Recognized internationally as one of the best design schools in the country, Art Center College of Design’s campus has been tucked away into Pasadena’s Linda Vista Hills for over thirty years. Richard Koshalek, the president of the school, began an ambitious plan to develop a satellite campus near the center of Pasadena’s downtown. In so doing, the school came “down from the acropolis to…a gritty industrial neighborhood,” as “a way of bringing the school directly to the city.” The first in a planned series of buildings is the Graduate Fine Arts & Public Education, or South Campus, Building.
The original building complex was built by Caltech after World War II for a consortium of five aircraft companies. It was upgraded in the mid-’50s to house one of the world’s first giant supersonic wind tunnels. The building had very few windows or access to the street and a convoluted floor plan. The immediate design goal was to create physical connections among the main wind tunnel building, the accessory structures, its activities, and passers-by on the street while reflecting the school’s own history of innovation by using technological advances in both design and engineering.
The exterior was sandblasted to reveal the original raw materiality and strong building volumes. Key to the success of the project was the development of a rational and intuitive way-finding system to replace the difficult circulation problems of the existing structures. New partitions form flexible teaching spaces that can be used for graduate students as well as public education. At the entrance a new exterior sculptural stair provides visual focus and easy access to every level of the building.

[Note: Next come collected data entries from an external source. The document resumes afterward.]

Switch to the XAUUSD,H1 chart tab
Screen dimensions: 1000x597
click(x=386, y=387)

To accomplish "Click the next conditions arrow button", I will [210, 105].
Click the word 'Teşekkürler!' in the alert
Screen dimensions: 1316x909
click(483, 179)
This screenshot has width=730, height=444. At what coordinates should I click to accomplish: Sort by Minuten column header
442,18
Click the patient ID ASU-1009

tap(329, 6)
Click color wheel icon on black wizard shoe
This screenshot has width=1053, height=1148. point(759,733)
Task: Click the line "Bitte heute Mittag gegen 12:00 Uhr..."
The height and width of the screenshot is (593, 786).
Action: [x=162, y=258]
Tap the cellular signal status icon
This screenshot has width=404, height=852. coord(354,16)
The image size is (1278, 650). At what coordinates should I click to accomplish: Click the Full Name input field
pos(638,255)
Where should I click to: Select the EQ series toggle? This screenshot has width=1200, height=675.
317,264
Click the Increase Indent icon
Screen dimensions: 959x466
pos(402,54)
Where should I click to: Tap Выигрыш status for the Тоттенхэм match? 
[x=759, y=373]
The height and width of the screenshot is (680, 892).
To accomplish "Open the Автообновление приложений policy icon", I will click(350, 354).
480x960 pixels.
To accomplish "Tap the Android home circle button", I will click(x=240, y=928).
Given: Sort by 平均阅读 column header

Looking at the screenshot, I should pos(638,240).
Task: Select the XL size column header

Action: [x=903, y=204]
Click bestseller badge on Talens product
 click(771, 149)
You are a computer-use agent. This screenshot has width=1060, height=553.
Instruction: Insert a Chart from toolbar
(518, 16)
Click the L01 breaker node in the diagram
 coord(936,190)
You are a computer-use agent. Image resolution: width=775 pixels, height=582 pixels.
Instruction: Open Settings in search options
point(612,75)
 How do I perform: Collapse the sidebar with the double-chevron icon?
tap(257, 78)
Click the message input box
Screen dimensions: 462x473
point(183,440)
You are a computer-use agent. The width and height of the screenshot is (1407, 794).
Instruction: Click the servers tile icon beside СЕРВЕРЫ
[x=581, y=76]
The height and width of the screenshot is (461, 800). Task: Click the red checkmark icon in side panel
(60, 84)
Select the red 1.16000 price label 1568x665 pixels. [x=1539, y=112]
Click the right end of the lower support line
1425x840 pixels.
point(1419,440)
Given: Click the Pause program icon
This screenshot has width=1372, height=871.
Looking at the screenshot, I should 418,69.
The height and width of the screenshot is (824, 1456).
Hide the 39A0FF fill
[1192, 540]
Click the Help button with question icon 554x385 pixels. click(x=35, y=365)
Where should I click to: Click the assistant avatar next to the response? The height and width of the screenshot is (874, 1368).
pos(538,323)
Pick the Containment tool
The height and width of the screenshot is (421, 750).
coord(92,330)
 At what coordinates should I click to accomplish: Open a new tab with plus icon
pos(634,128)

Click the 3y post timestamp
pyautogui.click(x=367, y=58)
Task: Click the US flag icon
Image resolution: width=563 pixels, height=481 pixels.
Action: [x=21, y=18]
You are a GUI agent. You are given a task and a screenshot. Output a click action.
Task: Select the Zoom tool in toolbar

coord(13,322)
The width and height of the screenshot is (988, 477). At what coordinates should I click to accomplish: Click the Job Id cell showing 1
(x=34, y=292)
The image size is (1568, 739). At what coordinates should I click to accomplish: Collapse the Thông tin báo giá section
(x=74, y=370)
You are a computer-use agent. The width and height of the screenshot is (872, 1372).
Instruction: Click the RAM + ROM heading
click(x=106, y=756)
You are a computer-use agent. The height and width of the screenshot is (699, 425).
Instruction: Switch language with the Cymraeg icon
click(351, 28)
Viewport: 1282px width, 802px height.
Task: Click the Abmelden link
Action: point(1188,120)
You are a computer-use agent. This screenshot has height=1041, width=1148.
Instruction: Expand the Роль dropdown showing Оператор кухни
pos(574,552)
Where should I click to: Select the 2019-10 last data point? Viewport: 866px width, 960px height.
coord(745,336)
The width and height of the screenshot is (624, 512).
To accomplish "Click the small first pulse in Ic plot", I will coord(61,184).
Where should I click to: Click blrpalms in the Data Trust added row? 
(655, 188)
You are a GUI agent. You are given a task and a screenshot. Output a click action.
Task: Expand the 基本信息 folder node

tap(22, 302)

The existing building posed both a challenge and an opportunity. The wind tunnel’s complex of concrete buildings had few windows and large, uneven, dark spaces. To open up the building, windows and skylights were cut into the thick street-front concrete walls and the roof, bringing light into classrooms and studios while making the program visible to the street. Three large strategic cuts were made in the roof to form the base of the sculptural skylights that were custom designed by the architects in collaboration with graphic designer Bruce Mau, ARUP structural engineers, and Foiltec technicians. The skylight system is built of translucent ETFE films stretched on a custom-designed structural frame. Three thin printed layers of Foiltec (a Teflon-coated polymer) comprise the pillows within the structural frame. These layers are inflated or deflated via compressors to adjust the amount of natural light and heat entering the building. These sculptural elements rest in the roof top garden of native grasses and form the boundaries of what is now the campus quad.
The building is among the first in Pasadena, and one of the first renovated buildings in the country, to be granted LEED certification. The Graduate Fine Arts & Public Education Building has transformed a dark industrial space into a creative educational facility and cultural center open to all Southern California residents.